The recent volatility in technology stocks began weeks ago with the start of the earnings season. For instance, after Palantir reported growth data that far exceeded expectations, its stock price encountered selling, reflecting the complexity of market sentiment. Furthermore, short-sellers’ talk of an “AI bubble,” concerns about Nvidia’s business in China, and well-known investor Michael Burry’s short-selling activities have further exacerbated market anxiety. But Wedbush believes this is merely short-term panic and expects technology stocks to achieve significant gains for the remainder of the year. Their core rationale is that the artificial intelligence revolution is driving multiple rounds of derivative effects on both the consumer and enterprise ends, and capital will continue to flow into this sector.
Third-quarter earnings from technology stocks showed positive signals. Cloud business data from Microsoft, Amazon, and Google (GOOGL) performed strongly, while companies like Meta (META) plan to significantly increase capital expenditures. Wedbush predicts that the capital expenditure scale of tech giants will grow from approximately $380 billion this year to $550-$600 billion by 2026. This trend is described as an “AI arms race,” driven by corporate forward-looking investments in next-generation technologies. Cisco’s recently optimistic earnings and guidance further validate the persistence and breadth of AI demand.
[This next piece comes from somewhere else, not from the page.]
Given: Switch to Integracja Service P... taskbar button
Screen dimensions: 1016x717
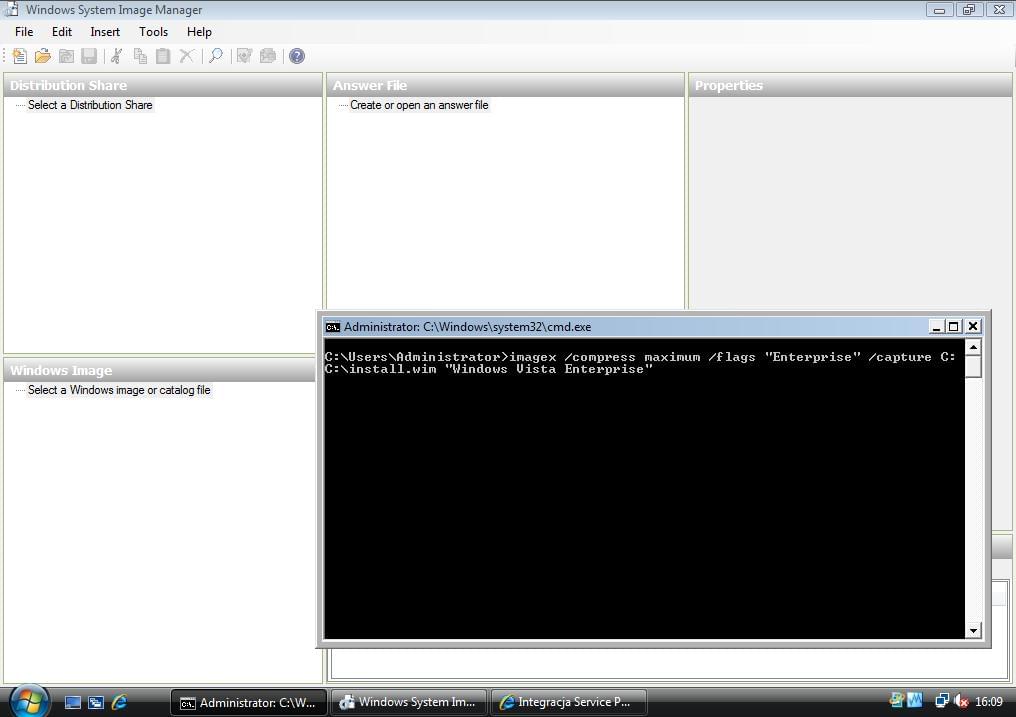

Market confidence in AI development is also reflected in the actions of institutional investors. Nvidia’s upcoming earnings report is seen as a crucial validation point for the AI revolution and could serve as a positive catalyst for tech stocks before year-end. Meanwhile, Ron Baron, CEO of Baron Capital, publicly stated that he views the tech stock sell-off as an entry opportunity. He has 40% of his personal assets invested in Tesla and 25% allocated to SpaceX, emphasizing that he will “never sell” his Tesla shares. Although he reduced some fund holdings to address client pressure, he did not sell any personal shares and has pledged not to actively sell Tesla or SpaceX stock during his lifetime. This long-term conviction stems from his strong optimism about the future of AI and the technology industry, and he believes Tesla’s long-term value has the potential to multiply several times over.
Although technology stocks face short-term adjustments, institutions generally believe that the AI-driven growth story is far from over. From the robust performance of cloud businesses to the expanding capital expenditures of giants, and to investors’ long-term commitment to leading companies, multiple indicators suggest that the fundamentals of technology stocks remain solid. The market’s transient volatility may precisely provide a window to position for the next round of growth.